RECORDS TO PROCESS
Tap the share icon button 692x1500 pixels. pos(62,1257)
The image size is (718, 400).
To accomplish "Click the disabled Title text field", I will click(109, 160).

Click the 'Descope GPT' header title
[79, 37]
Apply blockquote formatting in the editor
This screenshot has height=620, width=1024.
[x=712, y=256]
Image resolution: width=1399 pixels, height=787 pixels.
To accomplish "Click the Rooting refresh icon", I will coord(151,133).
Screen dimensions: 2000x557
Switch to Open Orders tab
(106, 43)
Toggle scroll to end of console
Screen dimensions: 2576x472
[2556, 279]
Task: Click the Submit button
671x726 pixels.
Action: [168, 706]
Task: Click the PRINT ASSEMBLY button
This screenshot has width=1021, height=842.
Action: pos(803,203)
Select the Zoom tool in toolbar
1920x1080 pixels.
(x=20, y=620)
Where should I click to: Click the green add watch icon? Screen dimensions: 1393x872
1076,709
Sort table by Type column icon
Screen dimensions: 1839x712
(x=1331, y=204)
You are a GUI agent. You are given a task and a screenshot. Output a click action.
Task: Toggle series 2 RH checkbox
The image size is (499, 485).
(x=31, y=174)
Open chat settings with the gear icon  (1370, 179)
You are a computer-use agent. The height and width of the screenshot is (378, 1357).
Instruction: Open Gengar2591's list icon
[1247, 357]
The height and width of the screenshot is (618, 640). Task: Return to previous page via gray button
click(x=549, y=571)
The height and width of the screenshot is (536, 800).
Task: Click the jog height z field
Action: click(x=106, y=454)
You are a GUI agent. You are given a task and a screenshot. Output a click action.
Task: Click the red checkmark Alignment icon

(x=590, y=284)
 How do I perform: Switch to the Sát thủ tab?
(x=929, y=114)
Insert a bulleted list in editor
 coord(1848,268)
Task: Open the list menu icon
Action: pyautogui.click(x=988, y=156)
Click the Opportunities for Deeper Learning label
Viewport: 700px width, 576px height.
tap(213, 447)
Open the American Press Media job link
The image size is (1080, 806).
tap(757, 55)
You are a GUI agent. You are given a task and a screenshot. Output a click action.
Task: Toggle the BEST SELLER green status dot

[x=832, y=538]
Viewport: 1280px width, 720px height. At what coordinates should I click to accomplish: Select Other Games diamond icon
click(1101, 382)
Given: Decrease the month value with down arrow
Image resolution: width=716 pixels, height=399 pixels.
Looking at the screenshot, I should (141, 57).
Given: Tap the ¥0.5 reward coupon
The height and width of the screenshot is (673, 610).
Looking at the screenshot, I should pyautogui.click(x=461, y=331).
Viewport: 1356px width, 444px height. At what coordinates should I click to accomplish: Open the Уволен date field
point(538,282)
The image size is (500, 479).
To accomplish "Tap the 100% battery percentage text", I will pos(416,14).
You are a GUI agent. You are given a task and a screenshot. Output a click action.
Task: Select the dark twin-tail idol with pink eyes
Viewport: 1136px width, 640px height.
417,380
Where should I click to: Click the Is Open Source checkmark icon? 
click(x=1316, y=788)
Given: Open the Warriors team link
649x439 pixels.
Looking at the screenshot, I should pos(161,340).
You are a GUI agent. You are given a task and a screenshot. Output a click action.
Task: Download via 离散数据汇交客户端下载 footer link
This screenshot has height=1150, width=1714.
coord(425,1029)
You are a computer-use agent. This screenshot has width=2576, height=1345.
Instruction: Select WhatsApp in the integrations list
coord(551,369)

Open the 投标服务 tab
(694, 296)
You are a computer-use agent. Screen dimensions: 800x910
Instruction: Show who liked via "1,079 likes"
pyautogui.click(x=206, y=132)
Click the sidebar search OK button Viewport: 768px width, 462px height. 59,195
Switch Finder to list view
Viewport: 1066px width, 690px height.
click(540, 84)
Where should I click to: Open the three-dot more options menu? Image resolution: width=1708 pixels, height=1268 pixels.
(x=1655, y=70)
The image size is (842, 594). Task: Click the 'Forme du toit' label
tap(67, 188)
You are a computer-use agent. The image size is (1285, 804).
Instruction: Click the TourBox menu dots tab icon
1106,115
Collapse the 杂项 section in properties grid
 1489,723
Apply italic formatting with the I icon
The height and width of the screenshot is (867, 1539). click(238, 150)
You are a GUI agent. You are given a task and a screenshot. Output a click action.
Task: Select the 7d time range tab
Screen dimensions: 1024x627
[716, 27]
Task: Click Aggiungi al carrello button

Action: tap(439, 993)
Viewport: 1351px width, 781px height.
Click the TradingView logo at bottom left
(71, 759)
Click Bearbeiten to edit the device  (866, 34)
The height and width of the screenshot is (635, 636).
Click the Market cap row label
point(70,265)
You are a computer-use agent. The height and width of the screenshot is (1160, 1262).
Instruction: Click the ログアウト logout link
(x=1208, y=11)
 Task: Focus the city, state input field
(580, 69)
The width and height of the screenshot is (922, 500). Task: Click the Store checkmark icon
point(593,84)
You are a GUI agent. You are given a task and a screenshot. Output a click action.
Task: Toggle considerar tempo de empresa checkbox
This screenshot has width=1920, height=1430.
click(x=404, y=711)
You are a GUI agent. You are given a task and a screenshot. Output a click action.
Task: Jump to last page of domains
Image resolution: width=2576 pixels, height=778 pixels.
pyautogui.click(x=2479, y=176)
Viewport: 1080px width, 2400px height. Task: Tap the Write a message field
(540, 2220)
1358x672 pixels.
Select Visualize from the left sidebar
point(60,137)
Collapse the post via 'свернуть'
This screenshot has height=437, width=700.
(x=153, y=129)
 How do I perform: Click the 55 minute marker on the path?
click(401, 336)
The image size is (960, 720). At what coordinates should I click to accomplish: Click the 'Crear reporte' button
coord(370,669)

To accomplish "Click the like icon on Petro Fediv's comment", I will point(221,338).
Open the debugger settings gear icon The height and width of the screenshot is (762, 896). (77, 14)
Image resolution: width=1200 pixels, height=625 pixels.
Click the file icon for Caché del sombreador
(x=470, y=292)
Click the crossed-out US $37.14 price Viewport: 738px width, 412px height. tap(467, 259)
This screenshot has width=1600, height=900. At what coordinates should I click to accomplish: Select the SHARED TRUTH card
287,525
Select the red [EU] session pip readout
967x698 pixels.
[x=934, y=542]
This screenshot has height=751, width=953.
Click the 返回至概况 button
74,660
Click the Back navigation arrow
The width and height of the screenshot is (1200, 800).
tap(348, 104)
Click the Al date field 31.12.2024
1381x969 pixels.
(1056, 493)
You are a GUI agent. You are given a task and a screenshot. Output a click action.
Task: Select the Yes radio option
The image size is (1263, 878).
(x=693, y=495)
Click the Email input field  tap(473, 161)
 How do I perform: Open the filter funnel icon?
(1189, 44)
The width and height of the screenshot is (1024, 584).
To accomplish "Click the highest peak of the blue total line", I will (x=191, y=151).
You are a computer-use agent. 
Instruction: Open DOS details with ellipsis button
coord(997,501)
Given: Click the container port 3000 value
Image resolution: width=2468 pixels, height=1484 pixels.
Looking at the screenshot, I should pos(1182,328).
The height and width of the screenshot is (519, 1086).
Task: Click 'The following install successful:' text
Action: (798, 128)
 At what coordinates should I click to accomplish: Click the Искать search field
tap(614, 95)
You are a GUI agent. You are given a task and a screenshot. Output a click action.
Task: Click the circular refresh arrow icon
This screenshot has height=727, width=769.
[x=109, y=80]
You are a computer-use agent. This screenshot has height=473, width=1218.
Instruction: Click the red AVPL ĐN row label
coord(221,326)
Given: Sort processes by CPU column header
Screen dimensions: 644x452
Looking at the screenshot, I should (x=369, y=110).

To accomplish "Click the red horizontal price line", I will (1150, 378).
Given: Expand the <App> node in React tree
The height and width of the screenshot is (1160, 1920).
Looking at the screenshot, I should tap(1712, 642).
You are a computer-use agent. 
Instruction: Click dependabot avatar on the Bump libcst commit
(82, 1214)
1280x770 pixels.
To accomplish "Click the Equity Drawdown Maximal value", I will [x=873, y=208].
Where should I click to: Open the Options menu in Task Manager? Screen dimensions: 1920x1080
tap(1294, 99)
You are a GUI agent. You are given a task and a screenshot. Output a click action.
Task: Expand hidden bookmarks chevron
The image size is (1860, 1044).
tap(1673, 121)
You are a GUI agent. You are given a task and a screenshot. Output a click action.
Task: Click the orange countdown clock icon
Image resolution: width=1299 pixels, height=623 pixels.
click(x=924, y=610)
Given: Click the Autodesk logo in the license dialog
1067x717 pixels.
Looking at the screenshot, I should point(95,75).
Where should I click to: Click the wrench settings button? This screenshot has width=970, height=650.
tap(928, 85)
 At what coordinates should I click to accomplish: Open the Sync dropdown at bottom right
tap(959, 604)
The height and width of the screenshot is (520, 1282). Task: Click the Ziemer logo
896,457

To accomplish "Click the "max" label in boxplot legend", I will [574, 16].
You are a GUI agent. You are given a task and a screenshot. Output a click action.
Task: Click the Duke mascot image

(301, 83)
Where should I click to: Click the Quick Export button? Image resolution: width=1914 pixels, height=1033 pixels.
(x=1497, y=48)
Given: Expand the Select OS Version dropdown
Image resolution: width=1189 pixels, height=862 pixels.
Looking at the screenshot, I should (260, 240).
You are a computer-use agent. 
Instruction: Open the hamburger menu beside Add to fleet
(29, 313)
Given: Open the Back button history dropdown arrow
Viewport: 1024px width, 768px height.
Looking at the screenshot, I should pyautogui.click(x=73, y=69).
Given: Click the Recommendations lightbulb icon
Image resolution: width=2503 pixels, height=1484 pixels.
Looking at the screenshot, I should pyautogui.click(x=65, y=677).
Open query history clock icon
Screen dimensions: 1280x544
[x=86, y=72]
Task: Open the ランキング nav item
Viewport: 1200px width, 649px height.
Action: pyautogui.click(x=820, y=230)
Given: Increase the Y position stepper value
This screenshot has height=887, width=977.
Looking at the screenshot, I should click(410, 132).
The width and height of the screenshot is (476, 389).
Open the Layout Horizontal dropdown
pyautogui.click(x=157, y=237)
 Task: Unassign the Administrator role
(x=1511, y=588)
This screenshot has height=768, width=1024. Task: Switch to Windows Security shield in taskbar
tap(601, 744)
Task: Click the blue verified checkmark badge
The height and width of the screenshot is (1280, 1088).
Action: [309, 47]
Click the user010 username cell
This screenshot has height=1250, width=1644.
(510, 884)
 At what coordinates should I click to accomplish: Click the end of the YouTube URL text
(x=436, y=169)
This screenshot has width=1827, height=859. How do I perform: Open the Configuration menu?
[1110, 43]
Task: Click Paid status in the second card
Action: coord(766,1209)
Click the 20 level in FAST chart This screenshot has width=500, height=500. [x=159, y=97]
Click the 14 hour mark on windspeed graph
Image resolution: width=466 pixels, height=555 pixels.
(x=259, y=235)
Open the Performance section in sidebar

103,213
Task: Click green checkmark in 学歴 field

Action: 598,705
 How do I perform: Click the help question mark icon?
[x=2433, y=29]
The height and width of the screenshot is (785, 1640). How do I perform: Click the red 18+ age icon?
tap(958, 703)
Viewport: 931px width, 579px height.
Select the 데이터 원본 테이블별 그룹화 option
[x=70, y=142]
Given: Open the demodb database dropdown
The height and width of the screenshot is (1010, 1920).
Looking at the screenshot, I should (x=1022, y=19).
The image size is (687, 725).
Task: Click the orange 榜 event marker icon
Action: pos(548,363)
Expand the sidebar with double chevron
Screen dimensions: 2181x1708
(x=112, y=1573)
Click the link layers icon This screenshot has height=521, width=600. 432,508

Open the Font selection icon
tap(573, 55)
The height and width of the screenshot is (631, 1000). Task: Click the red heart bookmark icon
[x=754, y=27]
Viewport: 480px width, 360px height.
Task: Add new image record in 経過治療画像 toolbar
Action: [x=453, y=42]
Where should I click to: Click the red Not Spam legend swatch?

WRITTEN EXERCISE
Reproduce the records above word for word, from the start of the records through the line containing "(x=1331, y=204)", inclusive.

RIGHT ANSWER
Tap the share icon button 692x1500 pixels. pos(62,1257)
The image size is (718, 400).
To accomplish "Click the disabled Title text field", I will click(109, 160).

Click the 'Descope GPT' header title
[79, 37]
Apply blockquote formatting in the editor
This screenshot has height=620, width=1024.
[x=712, y=256]
Image resolution: width=1399 pixels, height=787 pixels.
To accomplish "Click the Rooting refresh icon", I will coord(151,133).
Screen dimensions: 2000x557
Switch to Open Orders tab
(106, 43)
Toggle scroll to end of console
Screen dimensions: 2576x472
[2556, 279]
Task: Click the Submit button
671x726 pixels.
Action: [168, 706]
Task: Click the PRINT ASSEMBLY button
This screenshot has width=1021, height=842.
Action: pos(803,203)
Select the Zoom tool in toolbar
1920x1080 pixels.
(x=20, y=620)
Where should I click to: Click the green add watch icon? Screen dimensions: 1393x872
1076,709
Sort table by Type column icon
Screen dimensions: 1839x712
(x=1331, y=204)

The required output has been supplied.